### What to work on
1. In the Commando security notes, what address does the Caddy example forward requests to?
2. Reproduce word for word the passage of the Commando security notes that runs from "Recommended: WireGuard or" up to and including "practice in homelabs.".

### Source extract
- Opening Delimiter -

Commando is designed for trusted LANs only. It gives root shell access to every machine in your fleet — do not expose it to the public internet.

What's encrypted:

• Bearer token auth protects the MCP endpoint from unauthorized access
• HMAC challenge-response ensures PSKs never cross the wire during agent auth

What's not encrypted:

• Commands and their output (stdout/stderr) travel as plaintext between gateway and agents (Cap'n Proto RPC) and between your AI agent and the gateway (HTTP)
• The bearer token itself is sent in plaintext HTTP headers

If your AI agent connects from outside your LAN (e.g., cloud-hosted coding agent), you must add TLS in front of the gateway. If you're concerned about LAN sniffing, use a network-level overlay.

Recommended: Reverse Proxy with TLS

Put Caddy, Traefik, or nginx in front of the gateway for HTTPS. Example with Caddy:

commando.lan {
    reverse_proxy localhost:9877
}

Caddy handles TLS automatically (self-signed for .lan domains, or ACME for public domains). Your MCP config then uses https://:

{
  "mcpServers": {
    "commando": {
      "type": "http",
      "url": "https://commando.lan/mcp",
      "headers": {
        "Authorization": "Bearer YOUR_API_KEY"
      }
    }
  }
}

Recommended: WireGuard or Tailscale

For encrypting all traffic (including gateway ↔ agent), use a network-level overlay like Tailscale or WireGuard. This encrypts everything without any code changes:

• Gateway and agents communicate over the encrypted overlay
• Your AI agent connects to the gateway's Tailscale/WireGuard IP
• No certificates to manage, no reverse proxy needed

This is the simplest path to full encryption and is standard practice in homelabs.

- Closing Delimiter -

### Supplied records
- Opening Delimiter -

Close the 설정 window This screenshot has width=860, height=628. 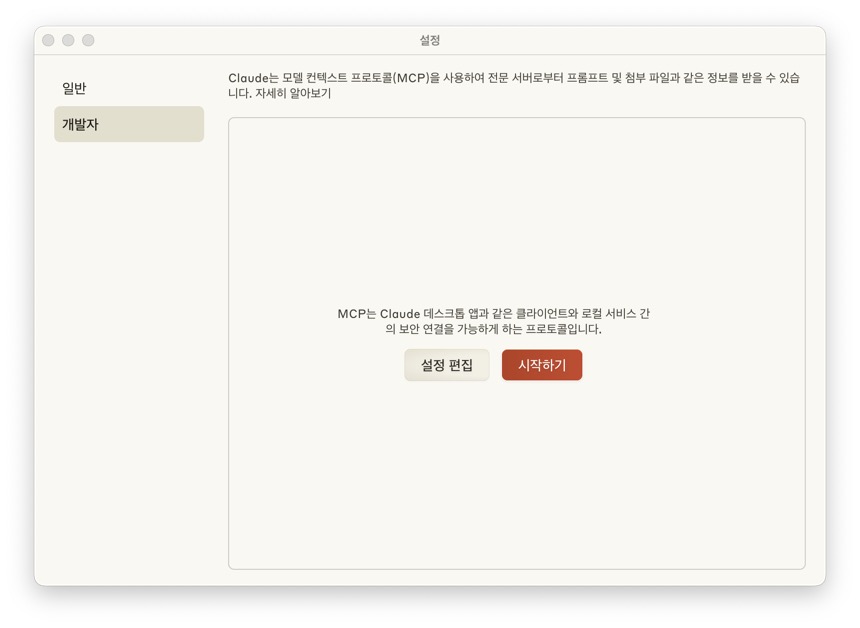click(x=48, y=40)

- Closing Delimiter -
- Opening Delimiter -

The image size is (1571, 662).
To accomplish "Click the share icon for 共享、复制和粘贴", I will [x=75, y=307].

- Closing Delimiter -

### Exercise responses
1. localhost:9877

2.
Recommended: WireGuard or Tailscale

For encrypting all traffic (including gateway ↔ agent), use a network-level overlay like Tailscale or WireGuard. This encrypts everything without any code changes:

• Gateway and agents communicate over the encrypted overlay
• Your AI agent connects to the gateway's Tailscale/WireGuard IP
• No certificates to manage, no reverse proxy needed

This is the simplest path to full encryption and is standard practice in homelabs.